● **Documenttekst**:

===============

Fotograaf Hup

ZES ILLEGALE WERKERS IN GEVANGENSCHAP
Op 2 december 1941 werd de Elburger manufacturier Evert Jan Hup (1915-1986) in Nunspeet gearresteerd. Evert Jan wist nog snel een bericht naar zijn vrouw Aartje te sturen met de opdracht om Rutger Lokhorst uit Doornspijk te waarschuwen. Lokhorst was in het bezit van bepaalde adressen en beschikte over informatie, die onmiddellijk vernietigd moest worden. Maar het was al te laat. De Duitsers deden een inval bij Rutger Lokhorst en vonden bij de huiszoeking belastend materiaal. Daarbij kwam ook de naam van fotograaf Arend Willem Hup (1913-1987), de broer van Evert Jan, in beeld. Op 11 december 1941 kwamen twee Duitsers de fotowinkel van Arend Willem Hup aan de Jufferenstraat 16 binnen. Ze vroegen hem kort iets over Het Parool en namen Hup vervolgens mee voor verhoor naar het gemeentehuis aan de Van Kinsbergenstraat. In een van de cellen aan de Hondegatsteeg bracht Hup de nacht door.

===============

● **Gegevens**:
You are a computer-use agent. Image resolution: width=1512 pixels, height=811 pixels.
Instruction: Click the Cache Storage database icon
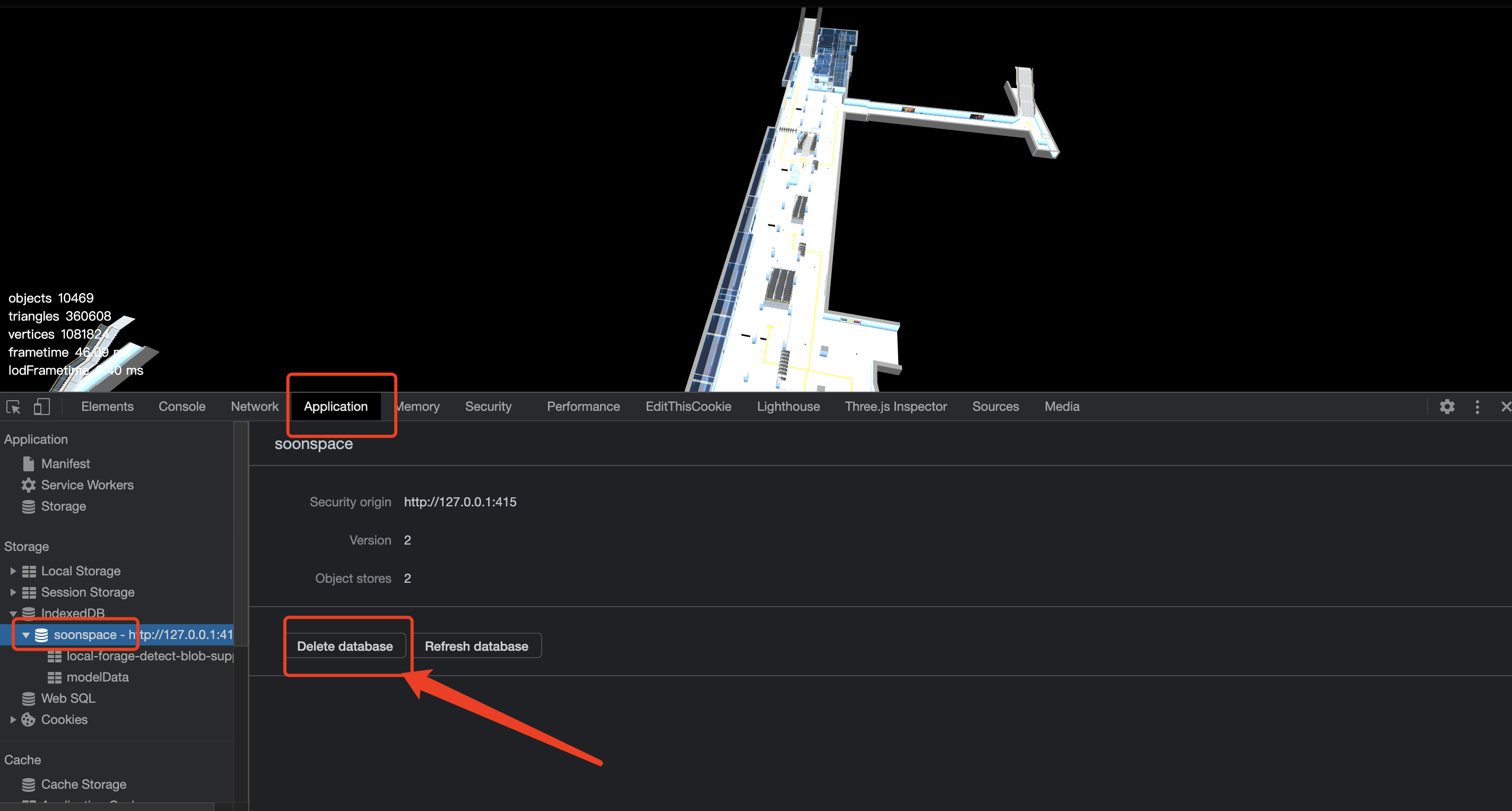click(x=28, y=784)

===============

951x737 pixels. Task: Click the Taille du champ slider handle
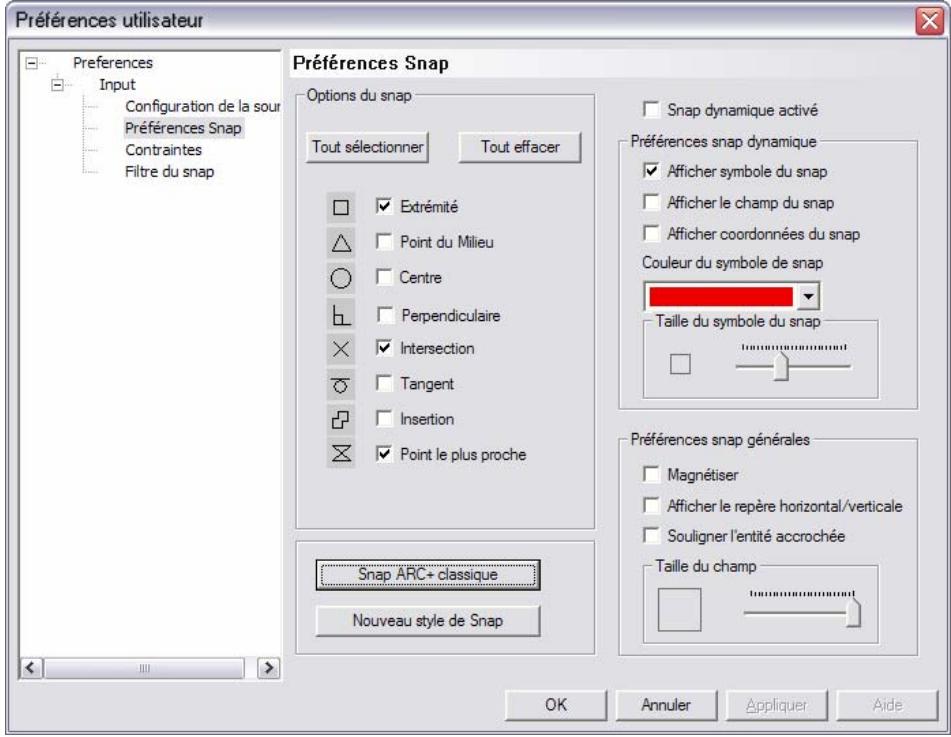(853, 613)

===============

● **Opdrachten**:
[a] Beantwoord aan de hand van de tekst over fotograaf Hup de volgende vragen:
(i) Op welke datum en in welke plaats werd Evert Jan Hup gearresteerd?
(ii) Wie moest Aartje volgens het bericht van Evert Jan waarschuwen, en waar woonde die persoon?
(iii) Op welk adres bevond zich de fotowinkel van Arend Willem Hup?
[b] Breid de tekst over fotograaf Hup uit met één alinea die verdergaat na de laatste zin.

● **Antwoorden**:
[a]
(i) Op 2 december 1941, in Nunspeet.
(ii) Rutger Lokhorst, uit Doornspijk.
(iii) Aan de Jufferenstraat 16.

[b]
Zes arrestanten
Naast de gebroeders Hup werden binnen korte tijd nog enkele mannen gearresteerd. Op 15 december 1941 werd de in Nunspeet woonachtige onderwijzer Dirk Wassenaar gearresteerd. Hij gaf les aan het Instituut Van Kinsbergen. De Doornspijker onderwijzer Rutger Lokhorst werd vervolgens een dag later opgepakt. Jan Bultman, wonende aan de Goorweg te Doornspijk, werd ook op 16 december 1941 gearresteerd. En op 22 december 1941 werd de kantoorbediende Hendrik Jan Kleinbussink opgepakt. De zes arrestanten werden allen beschuldigd van het in bezit hebben en verspreiden van illegale Deutschfeindliche Flugschriften (Duits-vijandige vlugschriften), met name Het Parool. Evert Jan Hup had het zelfs gewaagd om een anti-Duits protest op een lantaarnpaal op de Vischmarkt in Elburg op te plakken. Verder had Evert Jan een zeer vernederende brief aan een Elburger NSB-sympathisant geschreven. Rutger Lokhorst bleek diverse illegale blaadjes in zijn bezit te hebben. De Duitse bezetters wilden uiteraard van de arrestanten weten van wie ze deze illegale blaadjes ontvingen en hoe de organisatie in elkaar stak.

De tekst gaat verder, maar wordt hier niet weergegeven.